▶ **Information provided**:
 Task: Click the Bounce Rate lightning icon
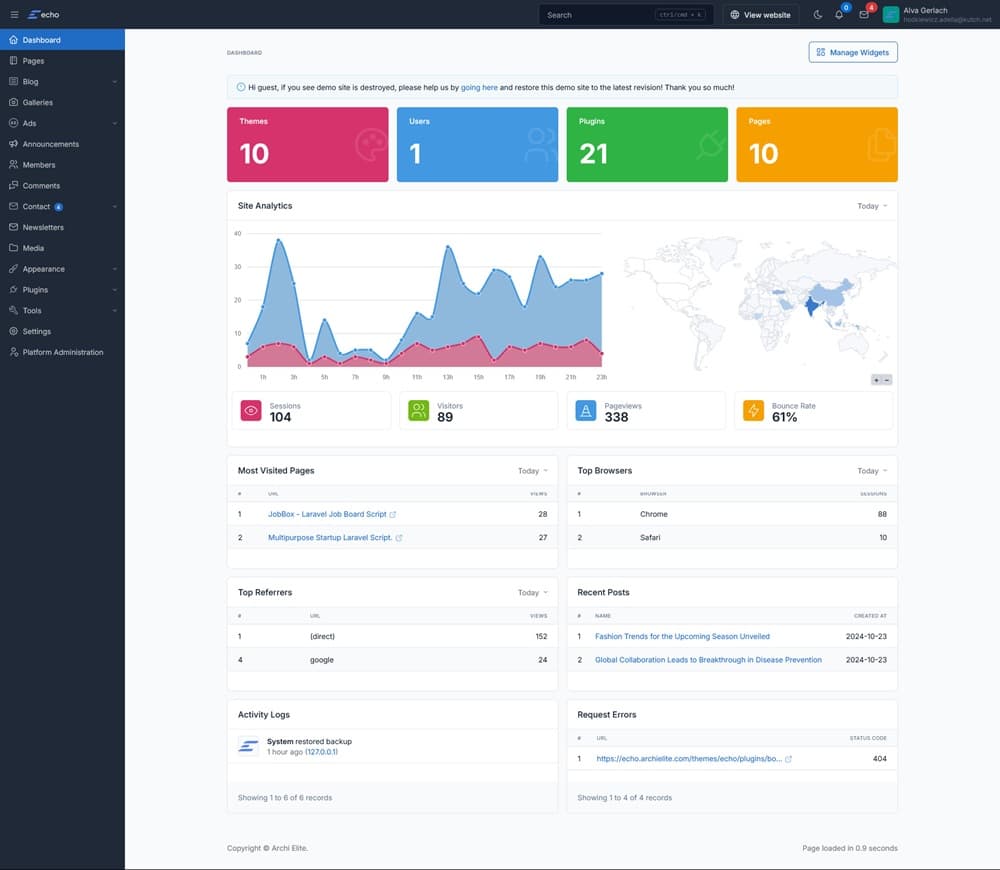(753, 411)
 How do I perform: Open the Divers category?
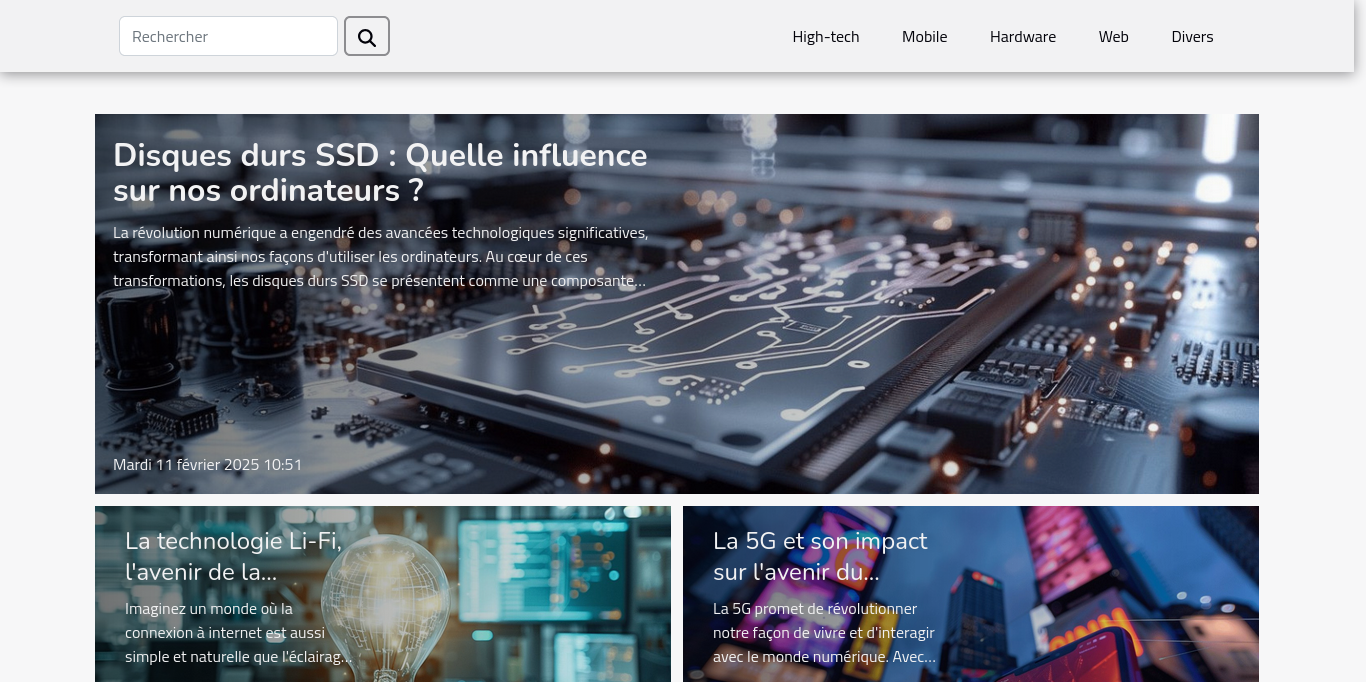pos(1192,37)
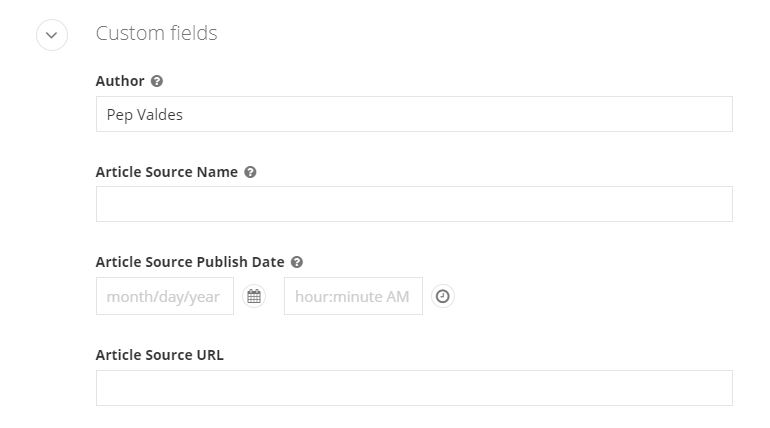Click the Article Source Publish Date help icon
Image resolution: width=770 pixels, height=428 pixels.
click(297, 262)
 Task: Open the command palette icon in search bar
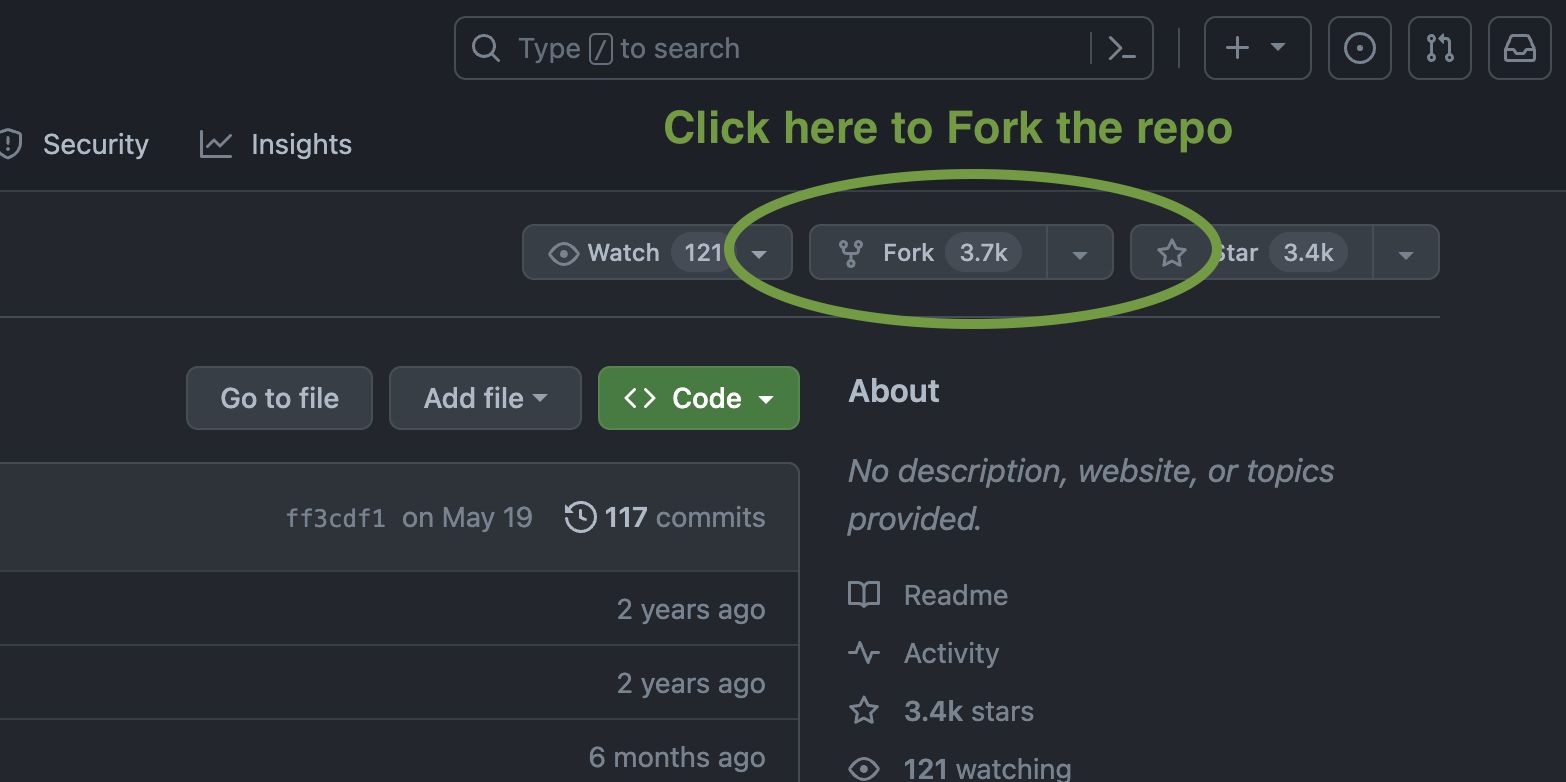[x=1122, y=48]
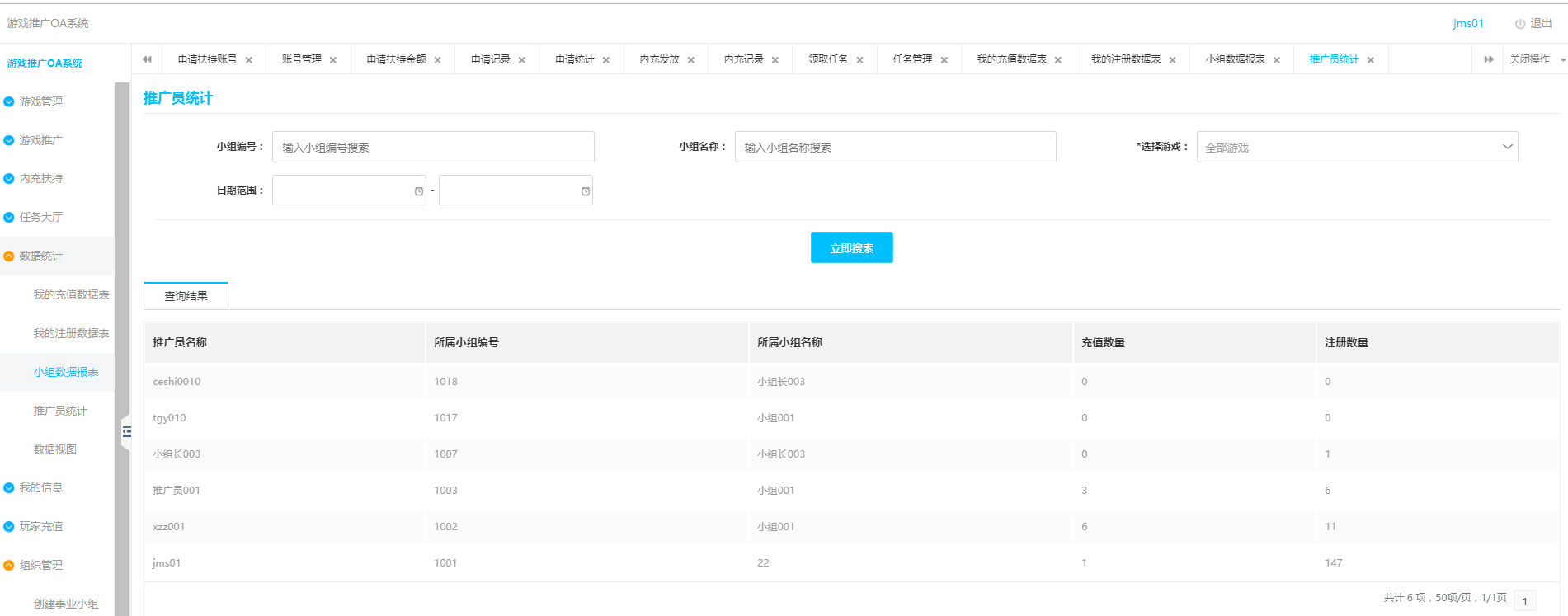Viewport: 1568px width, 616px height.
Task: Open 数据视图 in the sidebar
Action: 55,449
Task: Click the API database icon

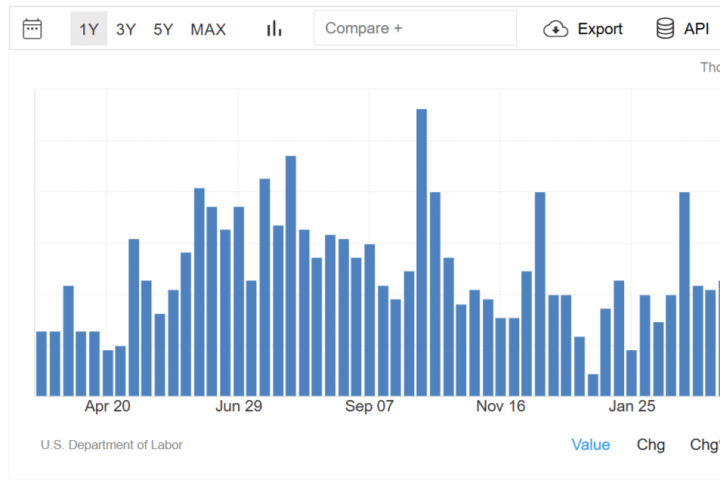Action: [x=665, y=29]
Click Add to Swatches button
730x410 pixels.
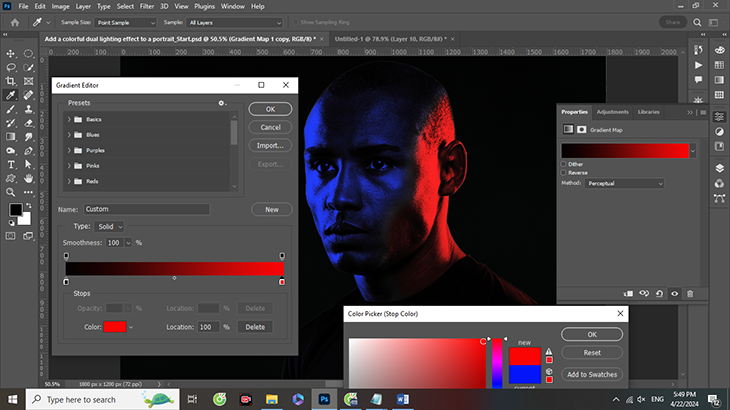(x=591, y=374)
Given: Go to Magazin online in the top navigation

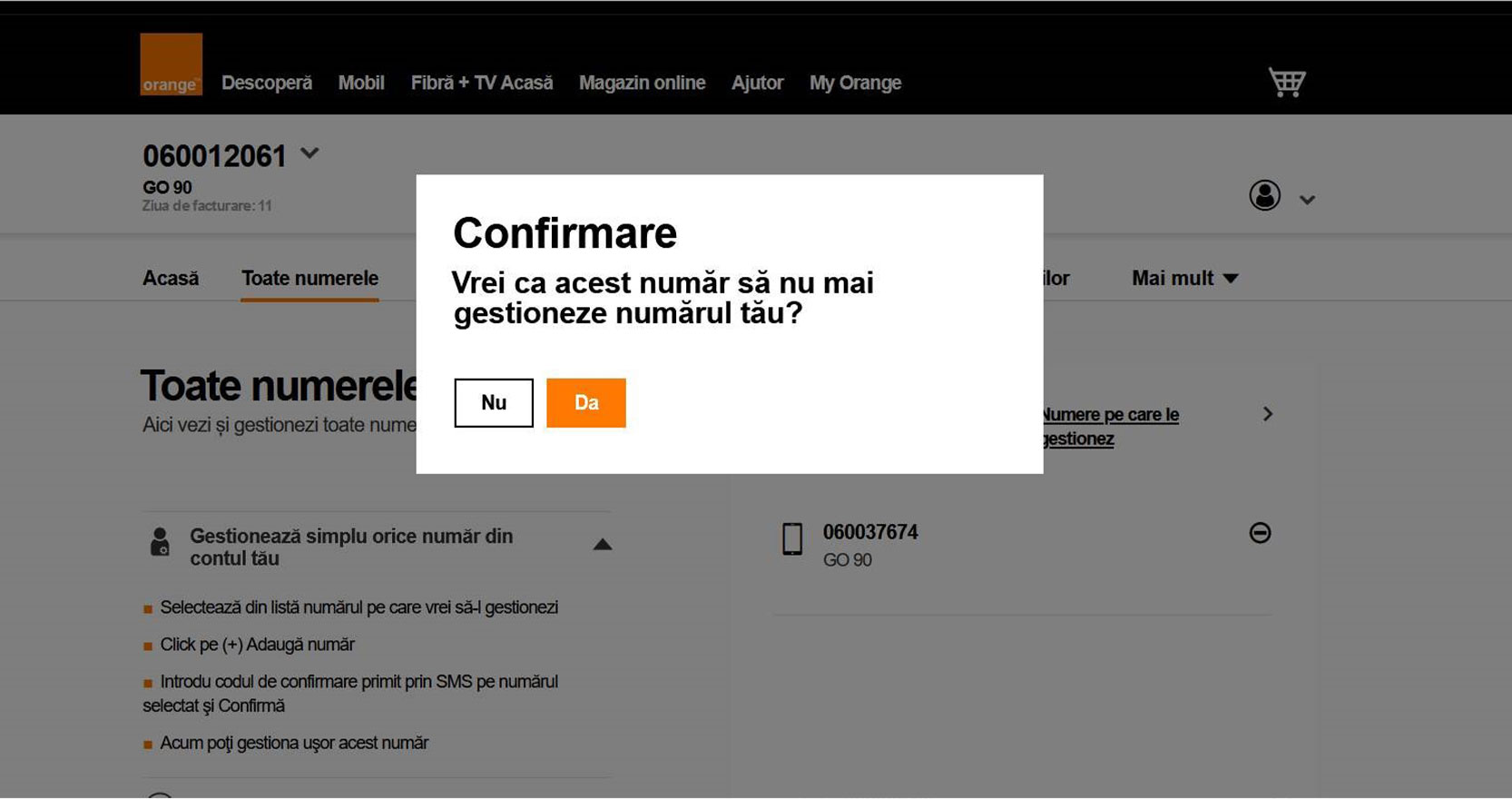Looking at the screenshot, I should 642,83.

▶ **Task requirements**:
In the answer, the data should reappear exactly, with no pictures.

▶ **Response area**:
 Task: Click the Bounce Rate lightning icon
(753, 411)
 How do I perform: Open the Divers category?
pos(1192,37)
Click the Article Source Publish Date help icon
Image resolution: width=770 pixels, height=428 pixels.
click(297, 262)
 Task: Open the command palette icon in search bar
[x=1122, y=48]
Viewport: 1568px width, 616px height.
Task: Open 数据视图 in the sidebar
Action: 55,449
Task: Click the API database icon

Action: [x=665, y=29]
Click Add to Swatches button
730x410 pixels.
(x=591, y=374)
Given: Go to Magazin online in the top navigation

Looking at the screenshot, I should 642,83.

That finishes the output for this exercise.